Item position entries

────────────────────

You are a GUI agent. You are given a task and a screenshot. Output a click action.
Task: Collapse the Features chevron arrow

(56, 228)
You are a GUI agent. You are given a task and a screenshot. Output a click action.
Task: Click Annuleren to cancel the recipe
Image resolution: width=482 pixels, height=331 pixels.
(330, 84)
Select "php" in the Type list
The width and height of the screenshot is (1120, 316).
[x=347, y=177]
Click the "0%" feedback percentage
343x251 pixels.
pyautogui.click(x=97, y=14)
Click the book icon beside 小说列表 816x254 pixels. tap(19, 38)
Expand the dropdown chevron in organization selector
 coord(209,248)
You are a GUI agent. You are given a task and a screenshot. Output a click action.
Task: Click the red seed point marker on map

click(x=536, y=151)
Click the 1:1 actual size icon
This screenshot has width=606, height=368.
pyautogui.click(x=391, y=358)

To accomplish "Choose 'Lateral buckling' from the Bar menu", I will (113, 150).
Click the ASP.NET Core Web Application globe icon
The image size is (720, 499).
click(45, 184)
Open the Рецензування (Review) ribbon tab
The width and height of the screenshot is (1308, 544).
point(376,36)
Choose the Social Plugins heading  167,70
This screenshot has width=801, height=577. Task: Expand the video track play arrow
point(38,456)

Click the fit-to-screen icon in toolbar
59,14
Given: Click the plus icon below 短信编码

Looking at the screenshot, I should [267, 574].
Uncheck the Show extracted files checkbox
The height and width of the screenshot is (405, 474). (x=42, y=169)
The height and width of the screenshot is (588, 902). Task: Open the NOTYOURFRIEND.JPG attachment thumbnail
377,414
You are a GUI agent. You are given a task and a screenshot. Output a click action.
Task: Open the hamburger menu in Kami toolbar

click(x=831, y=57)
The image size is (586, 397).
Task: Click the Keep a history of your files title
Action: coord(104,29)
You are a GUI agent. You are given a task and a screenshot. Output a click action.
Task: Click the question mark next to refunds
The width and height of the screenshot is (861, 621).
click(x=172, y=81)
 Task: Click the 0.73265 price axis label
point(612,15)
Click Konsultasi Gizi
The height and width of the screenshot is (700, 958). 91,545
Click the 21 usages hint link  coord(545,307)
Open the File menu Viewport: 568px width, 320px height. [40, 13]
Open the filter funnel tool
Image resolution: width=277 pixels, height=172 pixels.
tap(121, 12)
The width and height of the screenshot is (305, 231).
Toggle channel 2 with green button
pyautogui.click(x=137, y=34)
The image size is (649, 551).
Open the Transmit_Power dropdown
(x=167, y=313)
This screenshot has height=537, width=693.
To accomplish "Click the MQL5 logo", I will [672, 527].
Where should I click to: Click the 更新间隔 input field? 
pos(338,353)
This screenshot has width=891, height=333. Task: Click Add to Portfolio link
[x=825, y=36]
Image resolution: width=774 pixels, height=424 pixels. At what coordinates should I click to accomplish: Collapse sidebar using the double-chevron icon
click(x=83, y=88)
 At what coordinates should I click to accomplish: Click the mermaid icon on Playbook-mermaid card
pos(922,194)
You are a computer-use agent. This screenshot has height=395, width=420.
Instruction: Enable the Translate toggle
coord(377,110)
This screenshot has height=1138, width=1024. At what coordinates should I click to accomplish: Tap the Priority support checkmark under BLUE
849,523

────────────────────

Reproduce every line of the material above word for word, with no changes.

- [Answer to this exercise]:
You are a GUI agent. You are given a task and a screenshot. Output a click action.
Task: Collapse the Features chevron arrow

(56, 228)
You are a GUI agent. You are given a task and a screenshot. Output a click action.
Task: Click Annuleren to cancel the recipe
Image resolution: width=482 pixels, height=331 pixels.
(330, 84)
Select "php" in the Type list
The width and height of the screenshot is (1120, 316).
[x=347, y=177]
Click the "0%" feedback percentage
343x251 pixels.
pyautogui.click(x=97, y=14)
Click the book icon beside 小说列表 816x254 pixels. tap(19, 38)
Expand the dropdown chevron in organization selector
 coord(209,248)
You are a GUI agent. You are given a task and a screenshot. Output a click action.
Task: Click the red seed point marker on map

click(x=536, y=151)
Click the 1:1 actual size icon
This screenshot has width=606, height=368.
pyautogui.click(x=391, y=358)

To accomplish "Choose 'Lateral buckling' from the Bar menu", I will (113, 150).
Click the ASP.NET Core Web Application globe icon
The image size is (720, 499).
click(45, 184)
Open the Рецензування (Review) ribbon tab
The width and height of the screenshot is (1308, 544).
point(376,36)
Choose the Social Plugins heading  167,70
This screenshot has width=801, height=577. Task: Expand the video track play arrow
point(38,456)

Click the fit-to-screen icon in toolbar
59,14
Given: Click the plus icon below 短信编码

Looking at the screenshot, I should [267, 574].
Uncheck the Show extracted files checkbox
The height and width of the screenshot is (405, 474). (x=42, y=169)
The height and width of the screenshot is (588, 902). Task: Open the NOTYOURFRIEND.JPG attachment thumbnail
377,414
You are a GUI agent. You are given a task and a screenshot. Output a click action.
Task: Open the hamburger menu in Kami toolbar

click(x=831, y=57)
The image size is (586, 397).
Task: Click the Keep a history of your files title
Action: coord(104,29)
You are a GUI agent. You are given a task and a screenshot. Output a click action.
Task: Click the question mark next to refunds
The width and height of the screenshot is (861, 621).
click(x=172, y=81)
 Task: Click the 0.73265 price axis label
point(612,15)
Click Konsultasi Gizi
The height and width of the screenshot is (700, 958). 91,545
Click the 21 usages hint link  coord(545,307)
Open the File menu Viewport: 568px width, 320px height. [40, 13]
Open the filter funnel tool
Image resolution: width=277 pixels, height=172 pixels.
tap(121, 12)
The width and height of the screenshot is (305, 231).
Toggle channel 2 with green button
pyautogui.click(x=137, y=34)
The image size is (649, 551).
Open the Transmit_Power dropdown
(x=167, y=313)
This screenshot has height=537, width=693.
To accomplish "Click the MQL5 logo", I will [672, 527].
Where should I click to: Click the 更新间隔 input field? 
pos(338,353)
This screenshot has width=891, height=333. Task: Click Add to Portfolio link
[x=825, y=36]
Image resolution: width=774 pixels, height=424 pixels. At what coordinates should I click to accomplish: Collapse sidebar using the double-chevron icon
click(x=83, y=88)
 At what coordinates should I click to accomplish: Click the mermaid icon on Playbook-mermaid card
pos(922,194)
You are a computer-use agent. This screenshot has height=395, width=420.
Instruction: Enable the Translate toggle
coord(377,110)
This screenshot has height=1138, width=1024. At what coordinates should I click to accomplish: Tap the Priority support checkmark under BLUE
849,523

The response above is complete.